50 person VoIP network

HackMyBallsHackMyBalls Registered Users Posts: 6 ■□□□□□□□□□
This isn't exactly a CCNA-V or CCVP question, but it's certainly related. For those who have done these sorts of large deployments your input would be greatly appreciated.

Essentially, I want to deploy 35 phones for our internal staff and another 15 phones for our half dozen tenants. The tenants won't need any access to our internal network so that means one big VLAN for our 25-person staff (25 phones for each staff member + 10 phones for conference rooms, kitchen, storage, etc. = 35), and probably an individual VLAN for each of the 6 tenants (2-3 phones per tenant) since none of them actually work with each other none of them would want packets broadcast on their network from another tenant. Chime in here if I'm already off-base.

We have two 3560G switches which are PoE capable, and right now we're thinking of going with 7942G phones. Since they're only FastEthernet though I'm wondering if it'll be worth it to go for the 7945G phones with Gigabit as a long-term investment since we very rarely upgrade phones (as in every 15 years). In fact, since we do a lot of file copying from PC to NAS, and since our PC would be plugged directly into the 7942G phones, limiting ourselves to 100Mbps seems pretty silly if we're only talking an extra $3000 for GbE as a 15 year investment.

We'd also be upgrading our router to a 2921 with Call Manager Express, which as far as I know goes up to 100 phones, more than enough for the foreseeable future (worse case we can upgrade to Call Manager Business Edition in the far off future). Our service provider for these 50 extensions is saying they offer SIP trunking and potential for 48 simultaneous calls (VoIP compressed via G.729 to 32Kbps over 24 T1 channels). Incoming calls are free, outgoing minutes uncertain right now but the final cost ends up being just $500/month which seems crazy good. I am concerned about uptime and since this is a router with no redundancy should it fail, and since our phones haven't gone down really, well, ever in 20+ years, redundant links (hell, even POTS lines?) would be in order. Though I'm not certain about our failover service options yet.

So bottom line is this; any suggestions for anything I've said here? :D

Comments

  • hypnotoadhypnotoad Banned Posts: 915
    Sounds like a cool network. You will probably want to invest in a Unity Express for voicemail and IVR.

    If you have a T1 line, a physical T1 line, that should be pretty reliable -- no need for more. I have no idea how reliable the SIP provider or your ISP is, but a T1 should be pretty dependable.

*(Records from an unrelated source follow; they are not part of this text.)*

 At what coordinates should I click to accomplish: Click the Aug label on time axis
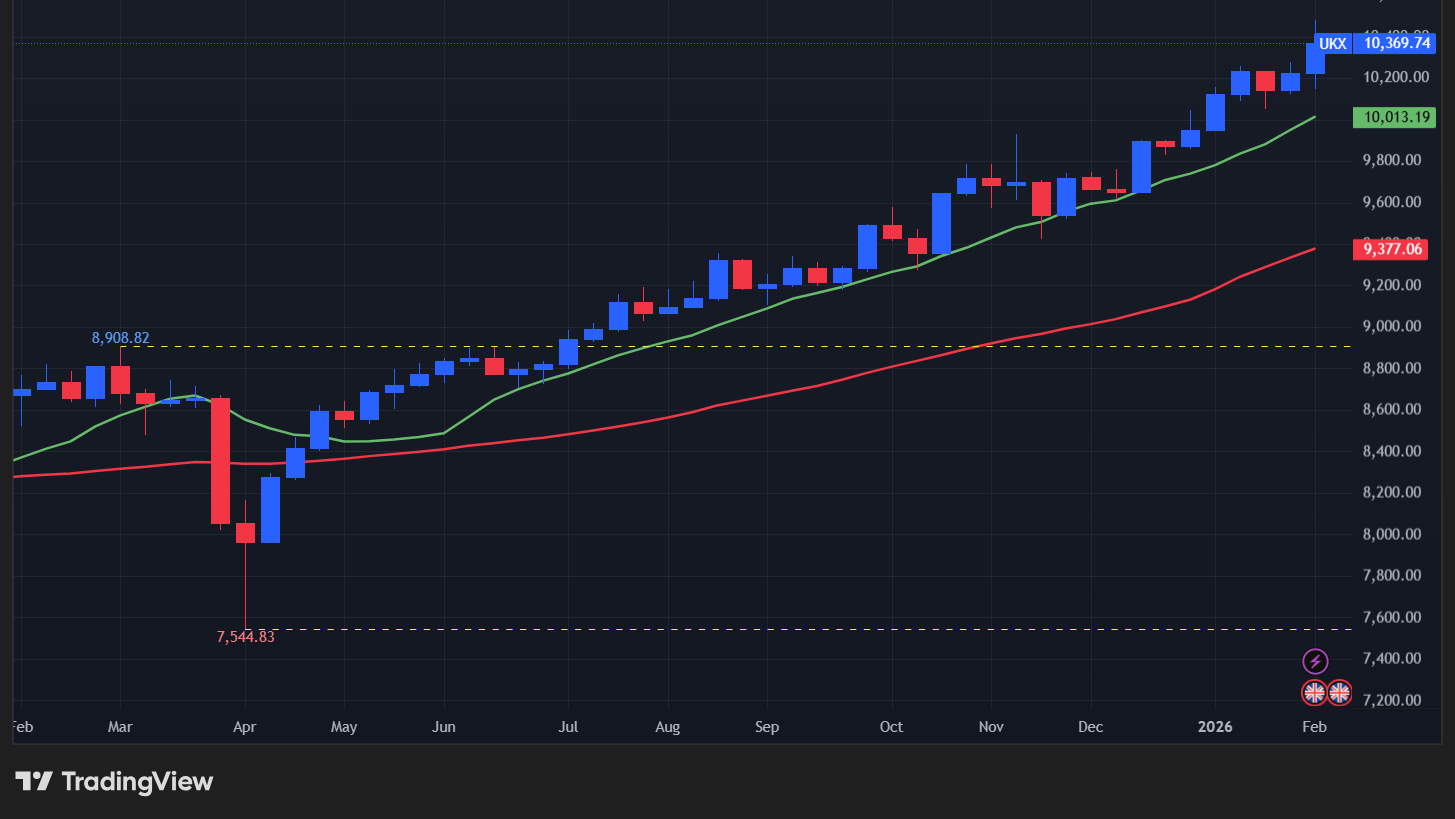[669, 726]
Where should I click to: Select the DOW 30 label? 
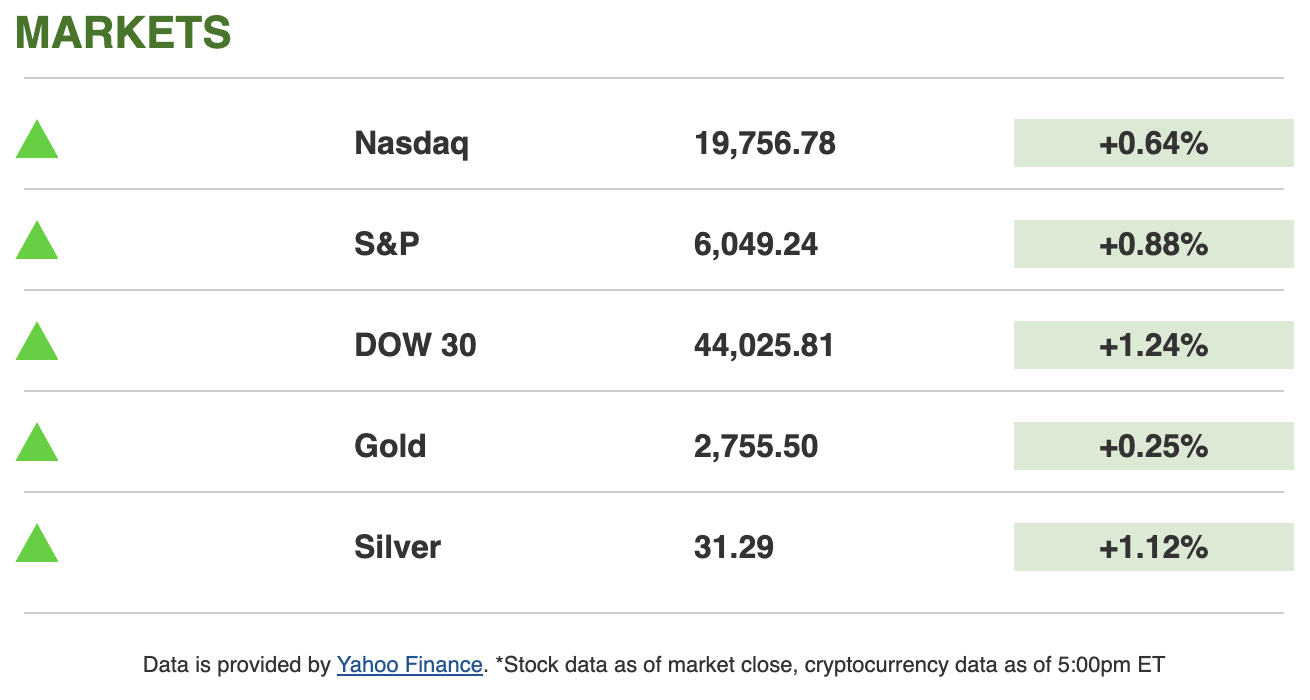[x=415, y=346]
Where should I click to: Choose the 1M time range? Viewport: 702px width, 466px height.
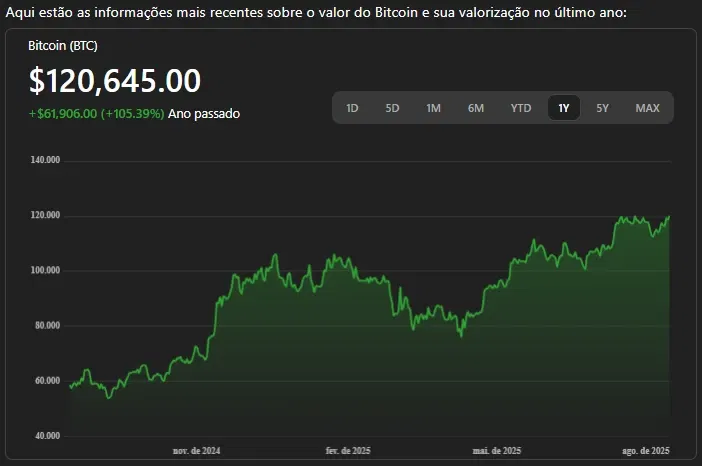(x=433, y=108)
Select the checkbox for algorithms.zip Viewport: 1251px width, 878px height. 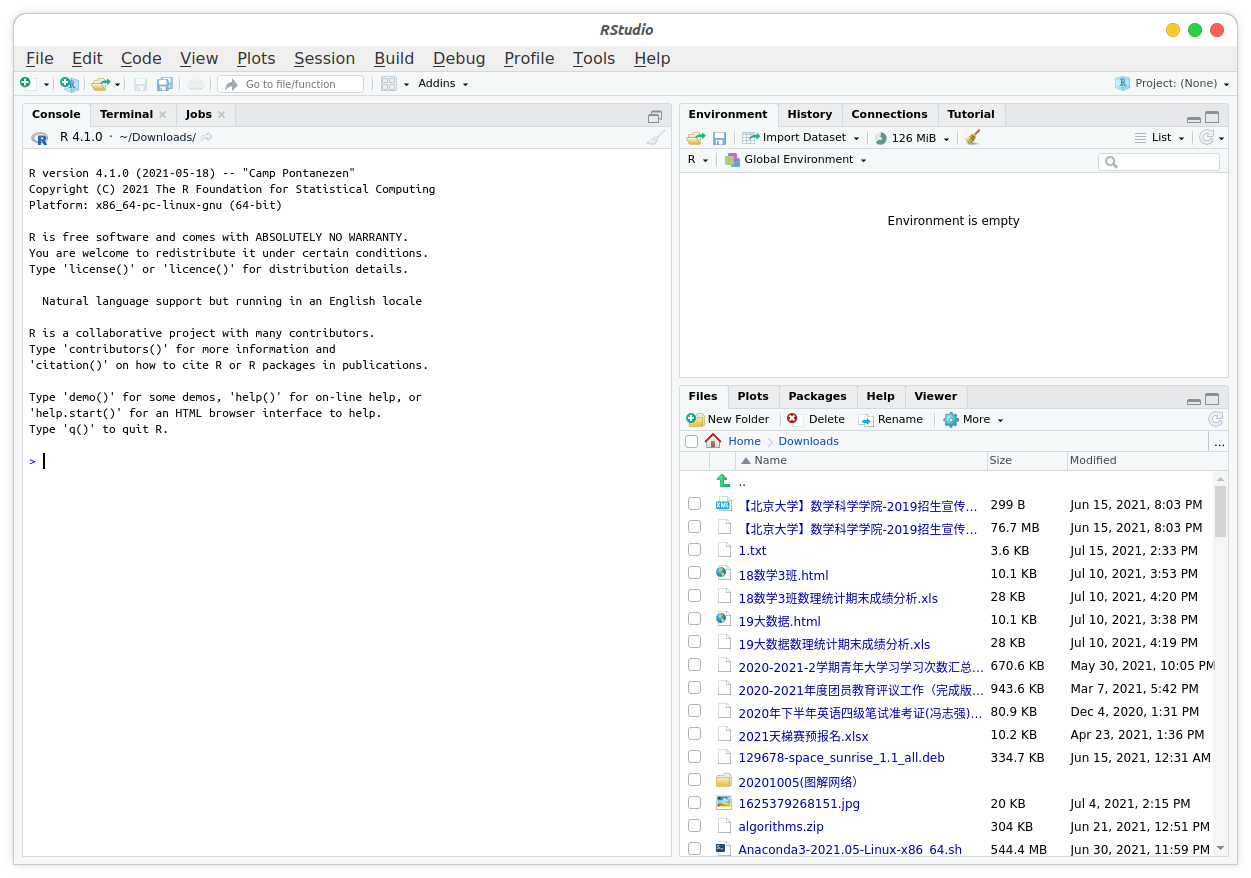click(694, 826)
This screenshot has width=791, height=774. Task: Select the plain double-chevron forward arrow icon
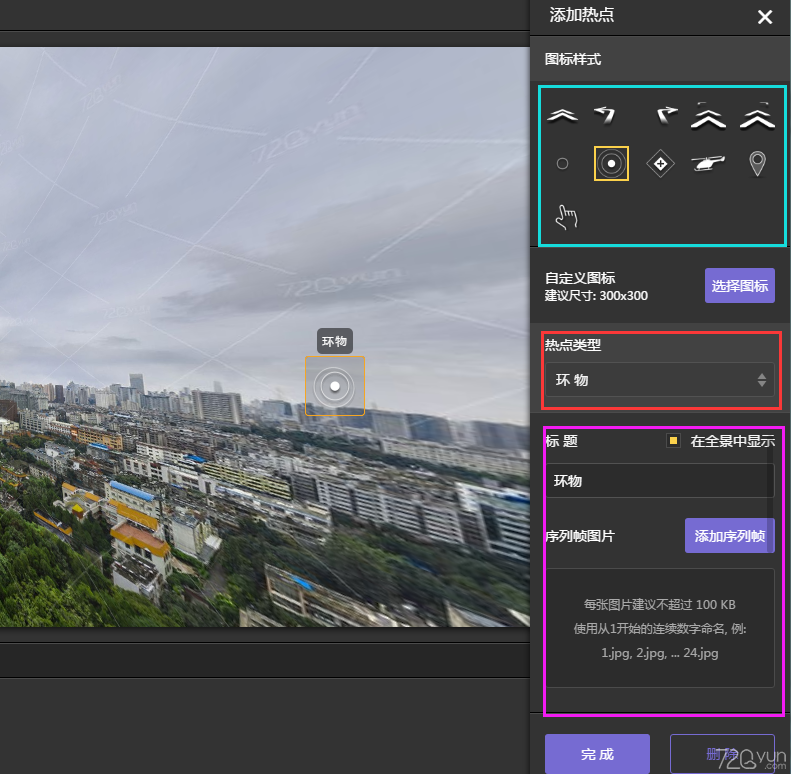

    If you don't want to invest in gigabit phones, you can run 2 network lines to each desk and keep them seperate. On the other hand, gigabit is good, but what do your users do? Gigabit won't make Microsoft Outlook run any faster :) So it depends on what they do with it.
  • chmorinchmorin Member Posts: 1,446 ■■■■■□□□□□
    In 1998, Gig was released. So it has been 12 years since this revolution, and already 10 gig and more are being implemented. So 15 years from now I think if you don't have gig networking you would probably be behind the criteria.

    Then again, it depends on the need of your network. But if I was investing for 15 years, I would get gig.